Saved data entries
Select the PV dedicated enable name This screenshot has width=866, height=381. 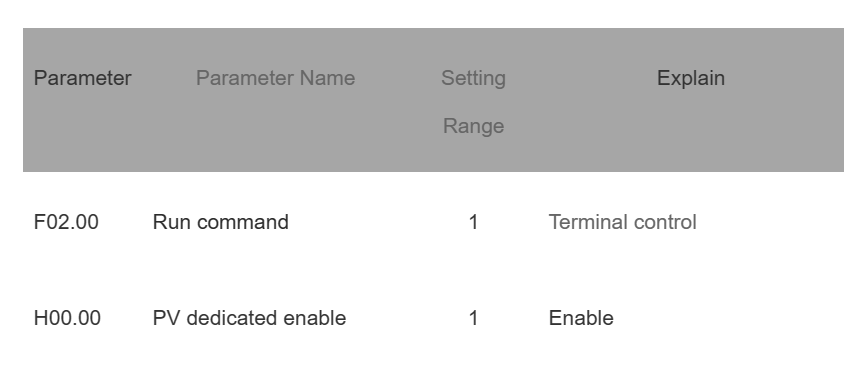point(249,318)
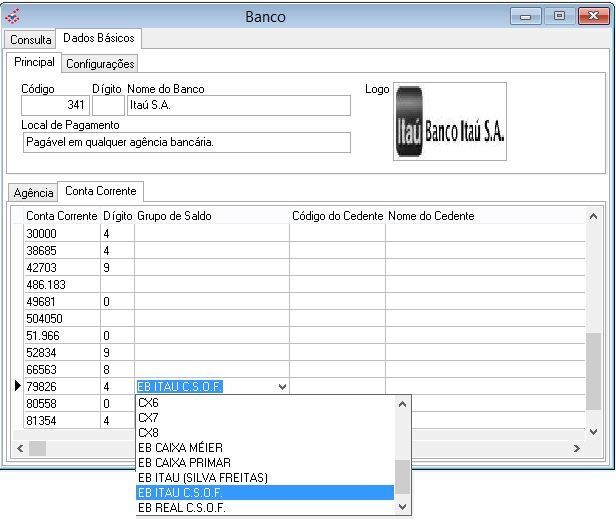The height and width of the screenshot is (519, 616).
Task: Choose EB CAIXA MÉIER in the dropdown
Action: pyautogui.click(x=180, y=447)
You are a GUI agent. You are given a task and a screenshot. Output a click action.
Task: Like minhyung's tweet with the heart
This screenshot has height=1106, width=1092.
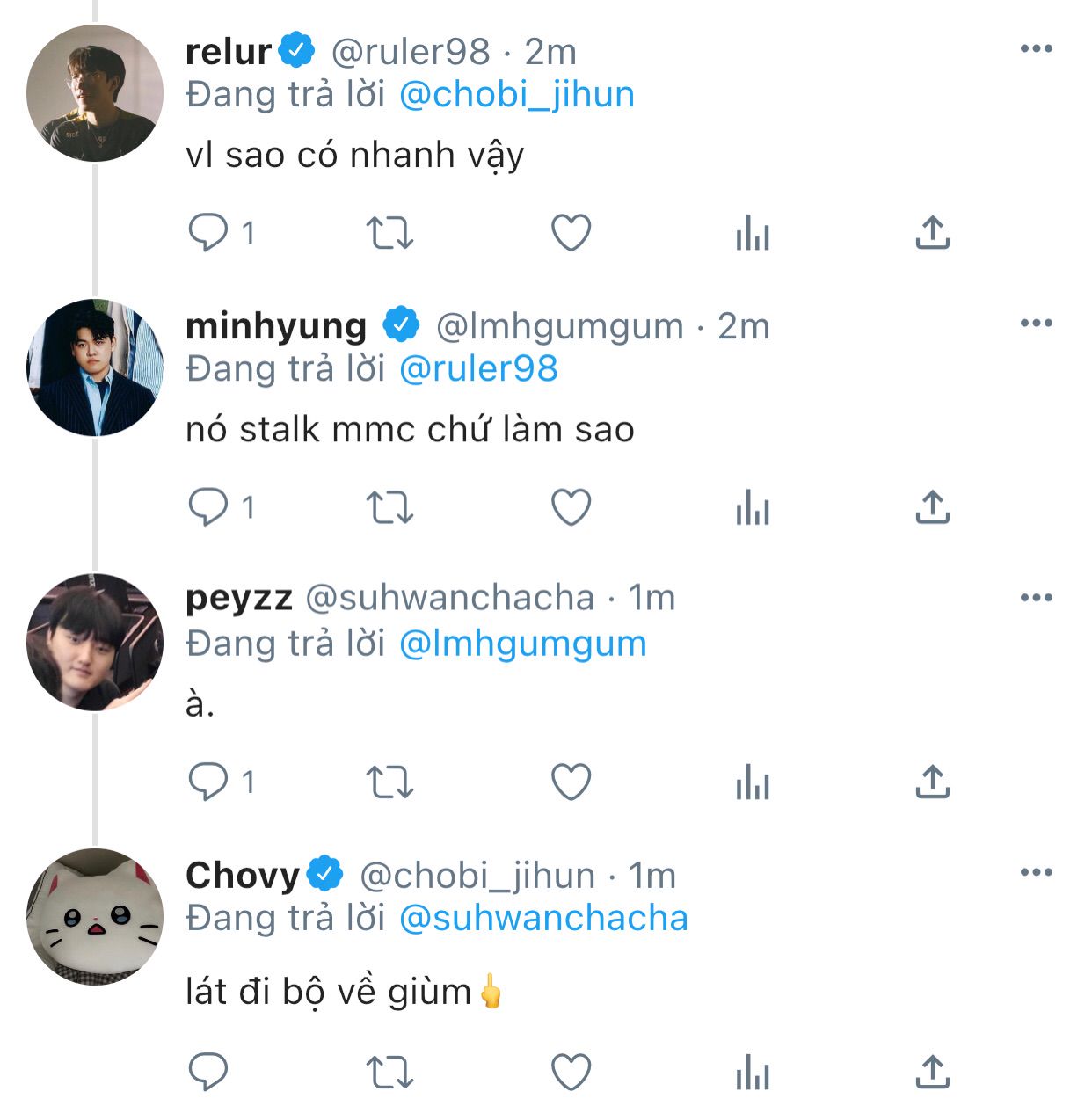coord(571,507)
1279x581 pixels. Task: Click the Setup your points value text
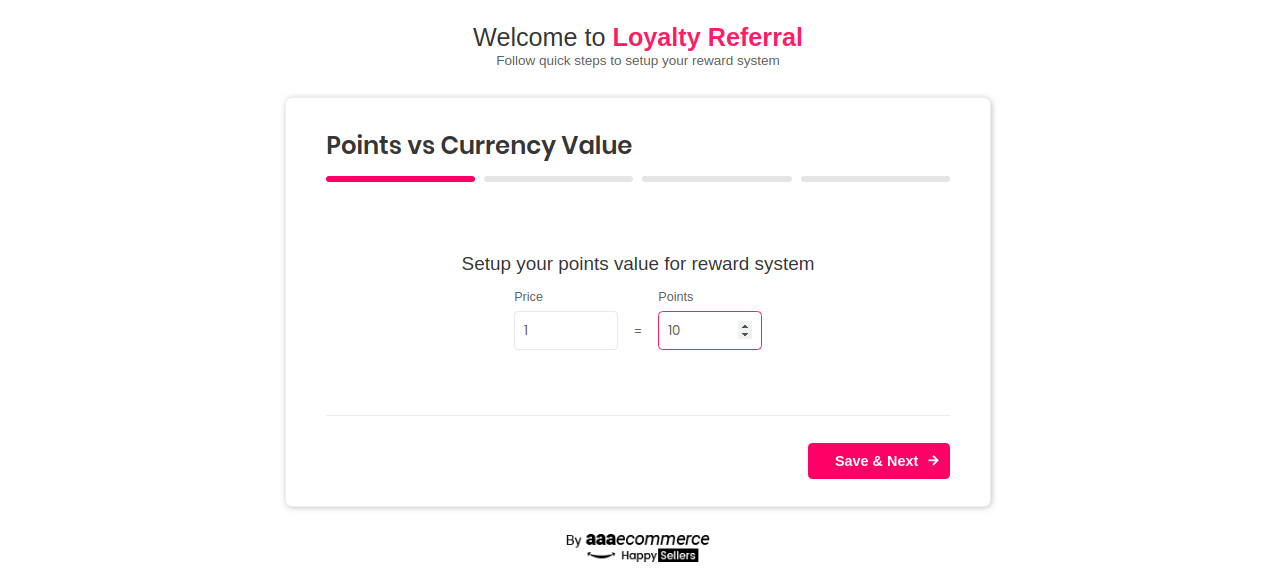[638, 264]
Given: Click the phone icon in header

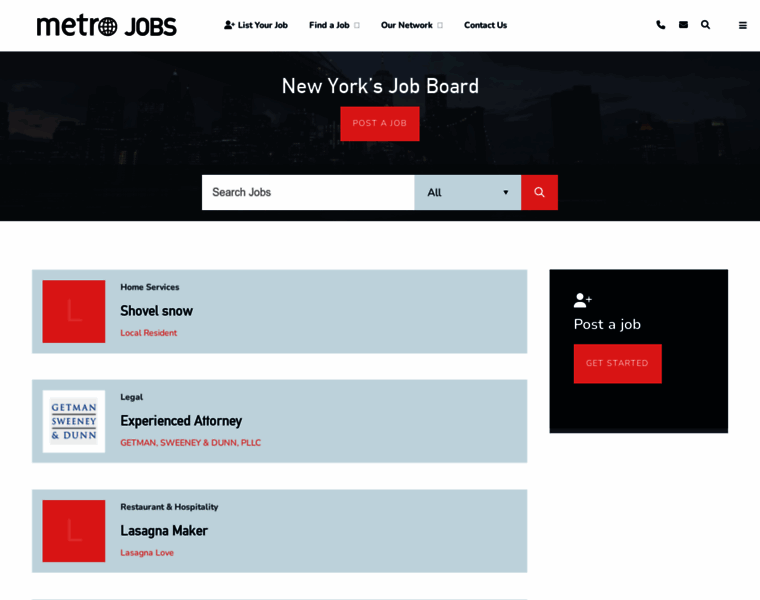Looking at the screenshot, I should click(660, 25).
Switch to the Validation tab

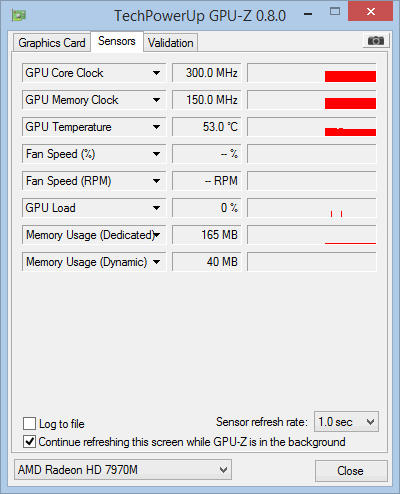(170, 43)
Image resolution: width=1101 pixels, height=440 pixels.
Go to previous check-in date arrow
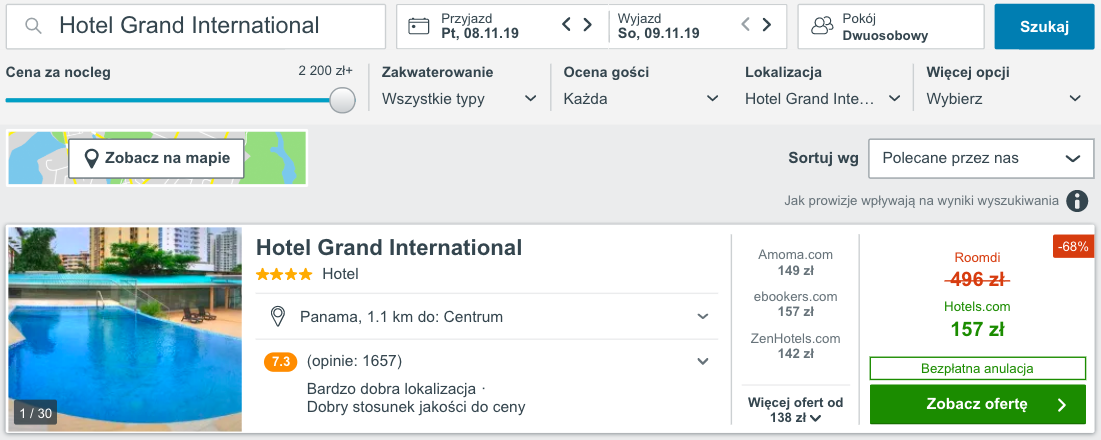566,25
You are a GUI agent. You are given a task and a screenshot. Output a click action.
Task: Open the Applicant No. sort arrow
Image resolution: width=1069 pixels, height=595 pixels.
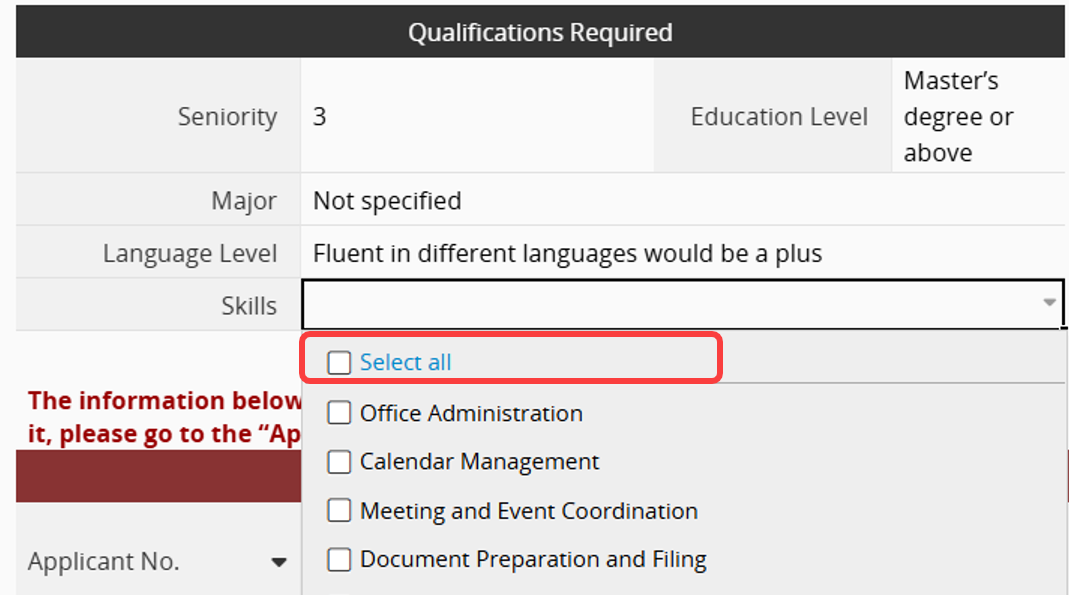click(279, 563)
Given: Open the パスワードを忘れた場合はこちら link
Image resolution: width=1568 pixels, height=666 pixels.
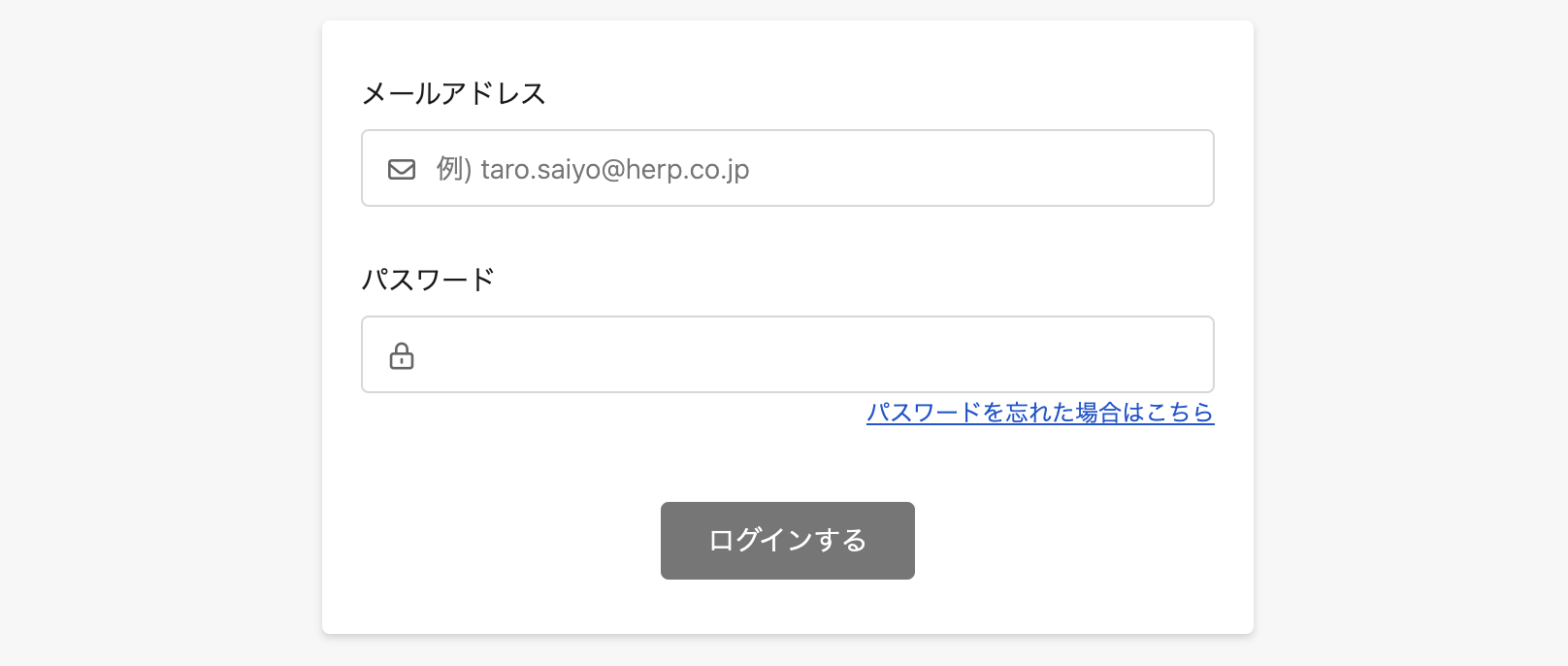Looking at the screenshot, I should (1039, 413).

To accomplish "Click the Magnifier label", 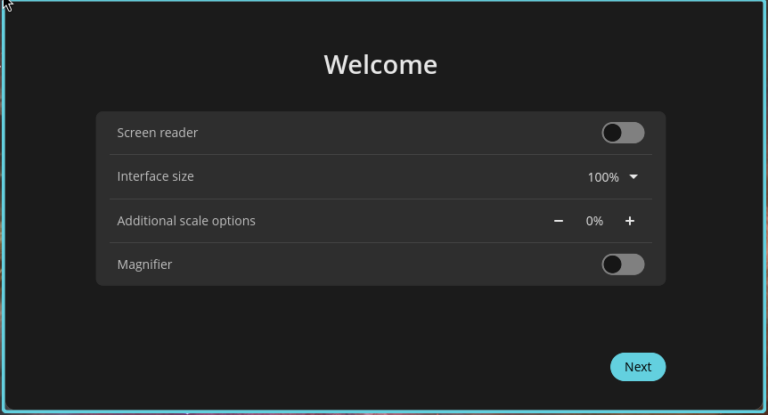I will pyautogui.click(x=144, y=265).
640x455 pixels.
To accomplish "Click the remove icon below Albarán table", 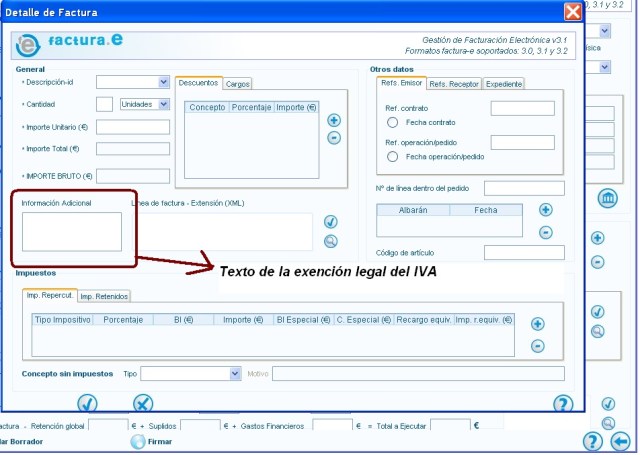I will (x=545, y=232).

- **Assignment**: Find "Open" in the data above. Report each line where it appears.

- **Answer to this task**:
Task: Open the Applicant No. sort arrow
Given: Open the パスワードを忘れた場合はこちら link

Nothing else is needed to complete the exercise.